For files exported from doccano, by default every piece of data in the file is correctly labeled by hand.

Label Studio

Also available through data annotation platformsLabel Studio Perform data labeling. The script converts the JSON data file format exported by label studio to the data file format exported by doccano, and the subsequent data conversion and model fine-tuning operations remain unchanged.

python  --labelstudio_file

Configurable parameter description:

labelstudio_file: The path to the label studio's export file (JSON format only).
doccano_file: The path to save the data file in doccano format, default is "doccano_ext.jsonl".
task_type: Task type, with the option to have both extraction ("ext") and categorization ("cls") types of tasks, defaulting to "ext".

Model fine-tuning

Note the use of the GPU environment

Enabling the GPU Environment

aistudio@jupyter-2631487-8126673:~$ python -V
Python 3.10.10
aistudio@jupyter-2631487-8126673:~$ pip show paddlepaddle-gpu
Name: paddlepaddle-gpu
Version: 2.5.2
Summary: Parallel Distributed Deep Learning
Home-page: /
Author: 
Author-email: Paddle-better@
License: Apache Software License
Location: /opt/conda/envs/python35-paddle120-env/lib/python3.10/site-packages
Requires: astor, decorator, httpx, numpy, opt-einsum, Pillow, protobuf
Required-by: 
aistudio@jupyter-2631487-8126673:~$ pip show paddlenlp
Name: paddlenlp
Version: 2.6.1.post0
Summary: Easy-to-use and powerful NLP library with Awesome model zoo, supporting wide-range of NLP tasks from research to industrial applications, including Neural Search, Question Answering, Information Extraction and Sentiment Analysis end-to-end system.
Home-page: /PaddlePaddle/PaddleNLP
Author: PaddleNLP Team
Author-email: paddlenlp@
License: Apache 2.0
Location: /opt/conda/envs/python35-paddle120-env/lib/python3.10/site-packages
Requires: aistudio-sdk, colorama, colorlog, datasets, dill, fastapi, Flask-Babel, huggingface-hub, jieba, jinja2, multiprocess, onnx, paddle2onnx, paddlefsl, protobuf, rich, safetensors, sentencepiece, seqeval, tool-helpers, tqdm, typer, uvicorn, visualdl
Required-by: paddlehub
aistudio@jupyter-2631487-8126673:~$

RecommendedTrainer API Fine-tune models.

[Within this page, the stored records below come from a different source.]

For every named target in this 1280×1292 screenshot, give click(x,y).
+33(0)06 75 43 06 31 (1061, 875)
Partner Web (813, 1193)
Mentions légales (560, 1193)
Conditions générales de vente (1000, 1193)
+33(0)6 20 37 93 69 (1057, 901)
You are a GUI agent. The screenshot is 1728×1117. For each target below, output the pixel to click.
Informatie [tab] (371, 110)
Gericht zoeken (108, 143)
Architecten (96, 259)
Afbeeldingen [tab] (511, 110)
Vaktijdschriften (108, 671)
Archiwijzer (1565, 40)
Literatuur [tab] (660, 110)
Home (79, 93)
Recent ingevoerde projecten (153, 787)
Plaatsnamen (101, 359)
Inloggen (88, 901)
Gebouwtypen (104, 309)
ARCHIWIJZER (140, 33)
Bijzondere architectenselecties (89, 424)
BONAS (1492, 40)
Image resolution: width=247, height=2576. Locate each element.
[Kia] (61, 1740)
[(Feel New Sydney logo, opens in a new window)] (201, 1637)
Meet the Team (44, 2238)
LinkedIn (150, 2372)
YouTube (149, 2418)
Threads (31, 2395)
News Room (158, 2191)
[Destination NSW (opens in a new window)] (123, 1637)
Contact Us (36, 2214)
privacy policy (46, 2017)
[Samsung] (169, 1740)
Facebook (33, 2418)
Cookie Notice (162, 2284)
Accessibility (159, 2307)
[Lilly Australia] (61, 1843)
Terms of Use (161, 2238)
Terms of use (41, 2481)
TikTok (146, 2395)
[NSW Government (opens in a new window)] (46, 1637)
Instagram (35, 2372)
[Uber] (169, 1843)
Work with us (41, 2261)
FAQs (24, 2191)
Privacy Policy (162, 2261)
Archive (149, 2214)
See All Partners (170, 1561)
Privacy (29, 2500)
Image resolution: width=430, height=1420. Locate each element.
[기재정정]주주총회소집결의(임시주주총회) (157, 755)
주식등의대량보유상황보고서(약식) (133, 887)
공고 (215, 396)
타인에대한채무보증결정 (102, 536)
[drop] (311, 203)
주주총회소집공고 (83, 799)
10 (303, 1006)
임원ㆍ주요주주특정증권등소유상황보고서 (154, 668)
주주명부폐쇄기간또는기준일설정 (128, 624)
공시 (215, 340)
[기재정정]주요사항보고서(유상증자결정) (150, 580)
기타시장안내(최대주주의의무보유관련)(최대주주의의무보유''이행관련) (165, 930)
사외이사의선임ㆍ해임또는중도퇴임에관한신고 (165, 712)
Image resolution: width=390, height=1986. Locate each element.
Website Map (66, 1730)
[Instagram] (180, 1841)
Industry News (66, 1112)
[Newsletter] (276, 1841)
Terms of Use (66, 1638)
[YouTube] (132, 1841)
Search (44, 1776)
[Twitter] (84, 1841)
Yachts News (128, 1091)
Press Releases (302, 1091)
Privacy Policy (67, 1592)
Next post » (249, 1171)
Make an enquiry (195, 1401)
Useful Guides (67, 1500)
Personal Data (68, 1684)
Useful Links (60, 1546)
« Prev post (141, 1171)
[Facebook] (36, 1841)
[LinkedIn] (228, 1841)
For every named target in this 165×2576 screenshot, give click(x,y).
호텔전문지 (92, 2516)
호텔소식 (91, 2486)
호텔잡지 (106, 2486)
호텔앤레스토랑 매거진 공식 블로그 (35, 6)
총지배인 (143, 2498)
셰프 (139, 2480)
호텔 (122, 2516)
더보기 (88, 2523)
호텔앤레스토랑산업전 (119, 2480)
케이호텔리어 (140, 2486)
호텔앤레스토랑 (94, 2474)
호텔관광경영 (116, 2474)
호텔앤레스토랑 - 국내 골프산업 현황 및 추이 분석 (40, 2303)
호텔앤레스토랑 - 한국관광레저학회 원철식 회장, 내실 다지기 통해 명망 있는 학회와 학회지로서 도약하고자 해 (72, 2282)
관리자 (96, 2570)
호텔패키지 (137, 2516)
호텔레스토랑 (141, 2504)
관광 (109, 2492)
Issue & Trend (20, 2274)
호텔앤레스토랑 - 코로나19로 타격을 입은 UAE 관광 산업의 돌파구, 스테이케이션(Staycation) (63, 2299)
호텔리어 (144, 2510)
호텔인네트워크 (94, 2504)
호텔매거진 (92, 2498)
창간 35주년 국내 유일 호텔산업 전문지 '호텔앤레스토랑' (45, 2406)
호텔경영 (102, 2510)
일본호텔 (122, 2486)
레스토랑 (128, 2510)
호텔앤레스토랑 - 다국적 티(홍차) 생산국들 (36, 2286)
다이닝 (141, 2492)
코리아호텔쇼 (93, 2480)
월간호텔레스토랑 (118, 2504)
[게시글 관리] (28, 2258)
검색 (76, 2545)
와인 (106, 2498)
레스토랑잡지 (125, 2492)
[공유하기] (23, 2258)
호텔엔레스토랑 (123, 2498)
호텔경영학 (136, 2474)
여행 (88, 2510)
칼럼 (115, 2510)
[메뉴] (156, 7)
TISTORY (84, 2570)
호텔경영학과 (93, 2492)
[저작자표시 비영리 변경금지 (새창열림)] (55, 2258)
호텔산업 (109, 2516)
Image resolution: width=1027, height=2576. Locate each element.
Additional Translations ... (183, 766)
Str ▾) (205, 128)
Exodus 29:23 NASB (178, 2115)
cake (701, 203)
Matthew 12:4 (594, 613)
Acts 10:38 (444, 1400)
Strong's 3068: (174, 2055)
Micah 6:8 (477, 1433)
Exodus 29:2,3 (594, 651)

Simply enter the model, dataset, etc. can use the Trainer API to efficiently and quickly pre-training, fine-tuning and model compression and other tasks, you can one-click to start the multi-card training, mixed-precision training, gradient accumulation, restart at the breakpoints, logs to display the function, etc., the Trainer API also for the training process of the general training configuration to do the encapsulation of the training process, such as: the optimizer, the learning rate scheduling, and so on.
Use the following command with theuie-base As a pre-trained model for model fine-tuning, save the fine-tuned model to the$finetuned_model：
Single card startup:
cd PaddleNLP-release-2.8/model_zoo/uie/

export finetuned_model=./checkpoint/model_best

python   \
    --device gpu \
    --logging_steps 10 \
    --save_steps 100 \
    --eval_steps 100 \
    --seed 42 \
    --model_name_or_path uie-base \
    --output_dir $finetuned_model \
    --train_path data/ \
    --dev_path data/  \
    --per_device_eval_batch_size 16 \
    --per_device_train_batch_size  16 \
    --num_train_epochs 20 \
    --learning_rate 1e-5 \
    --label_names "start_positions" "end_positions" \
    --do_train \
    --do_eval \
    --do_export \
    --export_model_dir $finetuned_model \
    --overwrite_output_dir \
    --disable_tqdm True \
    --metric_for_best_model eval_f1 \
    --load_best_model_at_end  True \
    --save_total_limit 1

take note of: If the model is the cross-language model UIE-M, you also need to set the--multilingual。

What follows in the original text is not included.